Para colmo me pareció que
mi vaca era más salvaje que las otras. Entonces se me ocurrió ir detrás de la
vaca, castigándola con un palo para que subiera, y sacudiendo la soga como si
fuera una rienda. El resultado fue que mi vaca se estancó en medio de la
planchada y al pegarle con el palo pegó un corcovo y cayó al agua. Mi susto se
convirtió en pánico. Me imaginé la vaca ahogada y yo despedido de mi empleo. Me
asomé al agua y allí estaba el animal, pero bien tranquilizada por el baño, sin
corcovear ni nada, flotando entre el murallón y el casco del barco. Entonces
sentí una palmada de mi compañero.
—No pasó nada, pibe —me
tranquilizó.
Con un grito llamó al
guinchero del barco. Vi la pluma de la grúa que se inclinó hacia la planchada.
Y mi compañero se largó al agua con un cabo. La vaca flotaba y se dejó amarrar
mansita de la panza, y al final la grúa la izó chorreando agua hasta la borda.
¿Vio? Un compañero me sacó del apuro y nunca le contaron al capitán que esa
vaca se cayó al mar por mi culpa.
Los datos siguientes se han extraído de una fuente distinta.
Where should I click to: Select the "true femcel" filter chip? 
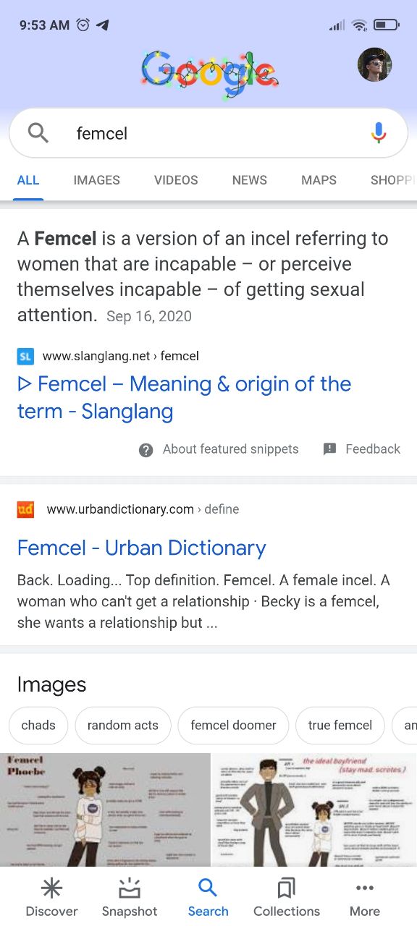click(x=340, y=725)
Y fue una buena travesía. Se mataba a un
animaI y había que comerlo pronto; asado y más asado, a la mañana y la noche. Y
para variar las gallinas. Un día quedó solamente un gallo, un lindo animal,
justamente le tomamos cariño, algo así como si fuera mascota del barco, sobre
todo el color nos gustaba anaranjado fuerte como fuego, y un modo fiero de
mirar, como gallo de riña. Pero también le llegó el turno: el cocinero lo buscó
para hacerle sopa al capitán. Pero alguien —nunca se supo quien fue— lo había
sacado fuera de la jaula. Y echó a volar cuando el cocinero lo quiso agarrar. Nunca
vi volar un gallo de ese modo. Voló hacia el sol, y por eso no pudimos ver si
siguió volando o cayó cerca del barco, pero la verdad es que nadie comió ese
bicho.
Los animales se ven
extraños en el barco. Una vez llevamos vacas holando-argentinas y caballos de
carreras a Santo Domingo, y trajimos toros de Francia, y cinco chivos negros,
bien negros, de Alemania. Los animales sufren en el mar. Y por cualquier
malestar, mandábamos y recibíamos radiogramas de Europa o de Buenos Aires. Una
vez una vaca preñada comenzó a parir y eso anduvo mal. Nos comunicamos con la
empresa y un radiograma nos indicó que al asomar el ternero debíamos amarrarle
una soga y tirar de las patitas. Pero el animalito no asomo nunca, posiblemente
estuviera muerto, y la vaca sufrió dos días, hasta que el primer oficial se
compadeció y la remató con un tiro en la cabeza. Pero nadie pensó en comerla.
Dijimos que posiblemente estaba enferma, que había sufrido demasiado, y la
tiramos al mar, con pena, como si fuera gente.